Recall also that if $j\ge 1$, and $p$ is prime, then $\varphi(p^j)=(p-1)p^{j-1}$.
In particular, if $p$ is congruent to $1$ modulo $4$, then $\varphi(p^j)$ is divisible by $4$.
If $n$ is divisible by $8$, then $\varphi(n)$ is divisible by $4$.
From multiplicativity, if $n$ is divisible by two distinct odd primes, then $\varphi(n)$ is divisible by $4$.  
Similarly, if $n$ is divisible by $4$ and by an odd prime, then $\varphi(n)$ is divisible by $4$. 

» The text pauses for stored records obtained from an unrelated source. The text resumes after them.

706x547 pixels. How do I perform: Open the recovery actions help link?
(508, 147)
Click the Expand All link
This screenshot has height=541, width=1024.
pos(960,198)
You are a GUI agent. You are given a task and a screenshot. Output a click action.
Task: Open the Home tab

So we only need to examine the cases $n=1$, $2$, $4$, $p^l$, and $2p^l$, where $p$ is an odd prime congruent to $3$ modulo $4$, and $l\ge 1$.  In all these cases, $\varphi(n)$ is not divisible by $4$.
A: I am assuming that you are taking $\phi$ to be the Euler totient function.

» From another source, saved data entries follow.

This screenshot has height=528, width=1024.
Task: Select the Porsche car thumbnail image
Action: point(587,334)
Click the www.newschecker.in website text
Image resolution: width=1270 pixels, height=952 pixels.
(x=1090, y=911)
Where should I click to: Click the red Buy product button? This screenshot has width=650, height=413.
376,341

$\phi (n)$ =  $\phi (p_{1}^{k_1}...p_{n}^{k_n})$ = $\phi (p_{1}^{k_1}) ...\phi (p_{n}^{k_n})$ = $(p_{1}^{k_1}-p_{1}^{k_1-1})...(p_{n}^{k_n}-p_{n}^{k_n-1})$
(Where the $p_{i}$ are the distinct prime factors of n).

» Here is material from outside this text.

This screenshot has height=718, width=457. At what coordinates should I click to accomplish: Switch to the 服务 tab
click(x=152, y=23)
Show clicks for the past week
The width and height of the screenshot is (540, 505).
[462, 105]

Now consider this modulo 4. And assume for now that none of the $p_{i}'s$ are 2. Then $p_{i} \equiv$ 1 or 3 mod 4.
Can you work it out from here? (Of course you will have to add the $p_{i}$ = 2 case in after, but this is not very difficult).
Spoiler : Clearly if any $p_i \equiv 1$ mod $4$ then $p_{i}^{k_i}-p_{1}^{k_1-1}$ $\equiv$ $0$ mod $4$
So we must have $p_{i}$ $\equiv 3$ mod $4$. But then $p_{i}^{k_i}-p_{1}^{k_1-1}$ $\equiv$ $2$ mod $4$
So the only numbers n that are such that $\phi (n)$ is not divisible by 4 are of the form n = $p_{i}^{k_i}$ where $k_i$ is some natural number and $p_i$ $\equiv$ to 3 mod 4.
Oh, and of course we must not forget our case $p_i$ = 2. In this case it is clear than the only number $n$ with a factor of 2, with $\phi (n)$ not divisible by 4 is n = 2 or 4 or $2p_{1}^{k_1}$ where again $p_i$ $\equiv$ 3 mod 4.
A: Another approach: if
$$n=\prod_{i=1}^kp_i^{a_i}\;\;,\;\;p_i\,\,\text{primes}\;\;,\;\;0<a_i\in\Bbb N$$
then
$$\phi(n)=n\prod_{i=1}^k\left(1-\frac{1}{p_i}\right)=n\prod_{i=1}^k\frac{p_i-1}{p_i}$$
So: if $\,n\,$ is divisible by two or more odd integers the above produc is divisible by $\,4\,$ , as $\,p_i-1\,$ is even in this case.
Also if $\,2^k\mid n\;\;,\;\;k\ge 3\,$ , then $\,4\mid\phi(n)\,$ , as there is only one factor equal to $\,2\,$ in the product's denominator that cancels, leaving $\,2^{k-1}\,$ as a factor of $\,\phi(n)\,$ .
Thus, we're searching for numbers that are divisible by at most one odd prime and\or by at most the second power of $\,2\,$ , and these numbers are
$$1,\,2,\,4,\,2p^r,\,p^r\;\;,\;\;p\;\;\text{an odd prime}$$ 
A: Since you apparently know the formula that
$$
  \phi(p_1^{m_1+1}\ldots p_k^{m_k+1}) = (p_1-1)p_1^{m_1}\ldots(p_k-1)p_k^{m_k}
$$
when the $p_i$ are distinct primes, there is a very simple argument. 
One sees that every first occurence of an odd prime factor in the factorization of $n$, and every occurence of a factor $2$ except the first, each contribute at least one factor $2$ to $\phi(n)$, and more than one factor $2$ in case of (odd) primes $p\equiv 1\pmod4$. So to have $4\not\mid\phi(n)$, what remains of the factorisation of $n$ after removing the first occurrence of $2$ (if any) and any non-first occurrences of other primes must be either empty or consist of a single prime $p\not\equiv 1\pmod4$. So one finds that either $n\in\{1,2,4\}$, or $n$ is a power of a prime $p\equiv3\pmod4$ possibly multiplied by $2$.
(This is just André Nicholas' answer with fewer cases.)